Serge Saada : Dans quelles circonstances avez-vous monté COMBAT DE NÈGRE ET DE CHIENS ?
Pierre Laroche : En 1984 Claude Etienne m’a fait lire la pièce. j’ai eu le coup de foudre et Claude a été d’accord pour que je la monte au Rideau de Bruxelles. Deux ans après je l’ai montée en néerlandais au Théâtre Royal Flamand à Bruxelles.
La première fois que j’ai monté COMBAT DE NÈGRE ET DE CHIENS j’ai cru percevoir qu’il ne fallait pas donner la première ou seule importance à la situation, au contexte qui présente des Noirs et des Blancs dans un chantier au coeur de l’Afrique.
La pièce a d’autres ambitions que d’être une restitution réaliste des choses même si les observations de Koltès sont très subtiles et très concrètes. D’ailleurs Mircéa Marosin, le décorateur roumain avec qui je travaillais, avait déjà la volonté de symboliser le lieu, de le traiter comme un lieu dont les éléments réalistes se meuvent. Mon premier pas vers l’univers de Koltès allait dans ce sens mais je n’avais fait qu’une partie du chemin et cela a doublé mon envie de dire oui quand on m’a à nouveau proposé de monter la pièce ; entre temps j’avais fait la connaissance de Koltès et l’ayant écouté je me devais de refaire le chemin.

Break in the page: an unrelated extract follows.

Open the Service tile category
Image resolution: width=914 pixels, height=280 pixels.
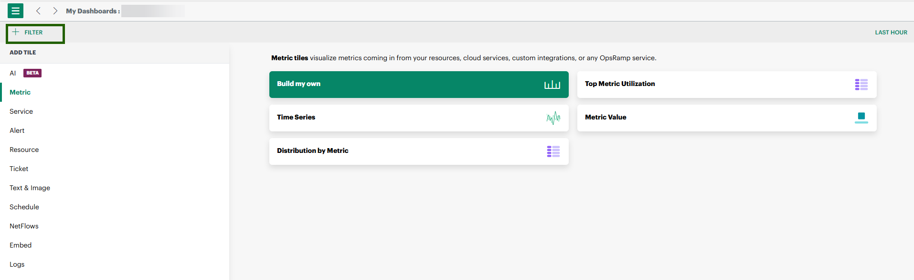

À présent en relisant la pièce, je me souviens que Koltès parlait volontiers de métaphore quand il parlait de son théâtre. Dès lors, si j’avais un jour à remonter la pièce, je ne suis pas sûr que j’y mettrais un décor. Je me demande si ces soliloques désespérés, où les velléités de dialogues s’avèrent très vite des utopies, ne se suffisent pas sur le plan de la force dramatique. Les mots de ces personnages — qui cherchent désespérément une porte de sortie et qui croient de manière utopique la trouver — sont si forts que l’espace vide dont parle Peter Brook devrait suffire.
S.SA. : Les mots seraient une présence suffisante, investis d’une puissance évocatrice ?
P.L. : Oui, d’ailleurs l’idée à laquelle Koltès revenait volontiers, celle d’une écriture métaphorique, est demeurée essentielle dans ses autres pièces.